You are required to read to books for the course: 1) Crucible of Creation by S. C. Morris and 2) Extinction: Bad Genes or Bad Luck? by D. Raup. You will be given a quiz over the material in Crucible of Creation on Friday, September 25th. We will also discuss this book in class on that same Friday and during lectures the following week. You will be given a quiz on Raup's book on Wednesday, October 16th. Also, we will discuss the material presented in Extinction for the remainder of that week.

Assigned Articles

There are a number of articles and essay that you will be required to read throughout the course of the semester (see course syllabus for scheduled dates). These reading assignments are intended to reflect on a variety of topics regarding evolution that will not be discussed in class. You are expected to have read and been prepared to discuss these materials for the assigned dates (on a Friday of a selected week). There will be a brief quiz over each assigned reading prior to each discussion. These quizzes will represent 5% of your grade for the course. All articles and essays are on reserve at the circulation desk of the Bower-Suhreinrich Library.

List of Assigned Articles

1. Postscript to Schrodinger: So What is Life? by F. Harold.
2. Human Chauvinism by R. Dawkins and Self-Help for a Hedgehog Stuck on a Molehill by S. Gould.
3. Darwin's Dangerous Idea by D. Dennett and Dennett's Dangerous Idea by A. Orr.
4. Linnaeus's Last Stand by E. Pennisi.
5. Universal parasitism and the co-evolution of extended phenotypes by R. Dawkins.
6. Land Mammals and the Great American Interchange by L. Marshall.
7. Sexual Selection and the Mind: A Talk with Geoffrey Miller with J. Brockman.
8. DNA's Evolutionary Dilemma: Genetic Studies Collide with the Mystery of Human Evolution by B. Bower

III. Web Site Assignment

You will be required to construct a web site relating to some aspect of the history of life. Although the precise nature of the web site is your decision, I would encourage you to focus on any of the following ideas when constructing your site: a particular group of organisms (e.g., trilobites), a certain geological period (e.g., the Cambrian), a particlar pattern (e.g., the sudden disappearance of groups) or process (e.g., global tectonics).
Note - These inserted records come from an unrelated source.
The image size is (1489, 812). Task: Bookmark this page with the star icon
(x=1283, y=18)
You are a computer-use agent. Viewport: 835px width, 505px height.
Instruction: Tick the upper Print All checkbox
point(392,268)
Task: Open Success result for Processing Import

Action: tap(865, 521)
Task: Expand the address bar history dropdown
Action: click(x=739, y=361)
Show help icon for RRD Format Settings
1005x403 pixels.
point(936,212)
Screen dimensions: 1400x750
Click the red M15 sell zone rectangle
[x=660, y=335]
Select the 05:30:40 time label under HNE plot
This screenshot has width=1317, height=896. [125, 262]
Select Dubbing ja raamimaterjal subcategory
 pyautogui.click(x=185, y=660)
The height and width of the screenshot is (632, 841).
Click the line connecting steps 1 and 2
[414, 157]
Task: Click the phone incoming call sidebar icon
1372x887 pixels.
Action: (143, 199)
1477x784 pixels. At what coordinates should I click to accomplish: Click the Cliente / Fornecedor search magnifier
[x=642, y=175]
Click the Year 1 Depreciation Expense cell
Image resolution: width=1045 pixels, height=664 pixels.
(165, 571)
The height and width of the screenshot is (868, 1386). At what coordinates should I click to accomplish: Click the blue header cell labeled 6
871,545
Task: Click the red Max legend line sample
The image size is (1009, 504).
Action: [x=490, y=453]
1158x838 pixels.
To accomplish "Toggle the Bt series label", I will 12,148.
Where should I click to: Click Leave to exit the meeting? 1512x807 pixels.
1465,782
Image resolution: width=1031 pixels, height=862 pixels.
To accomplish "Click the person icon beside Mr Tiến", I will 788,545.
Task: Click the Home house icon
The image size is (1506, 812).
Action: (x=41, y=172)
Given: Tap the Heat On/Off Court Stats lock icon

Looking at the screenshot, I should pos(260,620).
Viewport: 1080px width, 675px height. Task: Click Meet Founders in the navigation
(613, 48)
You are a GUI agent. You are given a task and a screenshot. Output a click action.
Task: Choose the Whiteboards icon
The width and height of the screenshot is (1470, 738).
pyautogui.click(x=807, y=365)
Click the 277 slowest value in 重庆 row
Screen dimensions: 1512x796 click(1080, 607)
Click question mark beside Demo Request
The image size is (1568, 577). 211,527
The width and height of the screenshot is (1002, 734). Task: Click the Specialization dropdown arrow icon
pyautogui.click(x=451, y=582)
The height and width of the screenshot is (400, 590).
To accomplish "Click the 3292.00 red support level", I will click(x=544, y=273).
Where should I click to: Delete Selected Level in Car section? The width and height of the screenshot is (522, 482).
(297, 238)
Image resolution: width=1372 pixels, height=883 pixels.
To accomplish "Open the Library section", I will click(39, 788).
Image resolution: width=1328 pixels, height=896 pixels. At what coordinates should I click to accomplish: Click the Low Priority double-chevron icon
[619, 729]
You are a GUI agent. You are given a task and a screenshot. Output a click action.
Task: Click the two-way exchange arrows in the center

Your site should have approximately 6-8 pages of text and must have a reference section. Your web site will most certainly be enhanced by graphs, images, and links to other relevant sites from the World Wide Web. I would strongly recommend that you visit a number of evolution web sites so you can get some ideas as to how you want to go about the process of constructing your own site. Your ideas regarding a possible web site must be discussed and approved by me before you embark on the project. If you have little or no experience in constructing a web site, I will provide you with the necessary instructions. The web assignment is due (criteria forthcoming) on November 22nd. You will also be required to provide the class with a 15-20 minute presentation of your web site on one of the following dates: December 2nd, 4th or 6th. The presentation will count for 5% of your grade for the course. Your site will eventually be linked to the Biology 399 homepage.

IV. Field Trip

I have scheduled a trip to the Field Museum of Natural History in Chicago for the weekend of November 8-10th. During our visit to the museum, we will explore the Life over Time exhibits which trace the 3.8 billion years of life on Earth. The museum has wonderful dinosaur exhibit, including Sue, the largest, most complete, and best preserved Tyrannosaurus rex fossil yet discovered. We will also have an opportunity to meet with one of the Research Associates from the Field Museum, learning more about their extensive fossil collections and how paleobiologists go about addressing questions regarding patterns and processes of the history of life.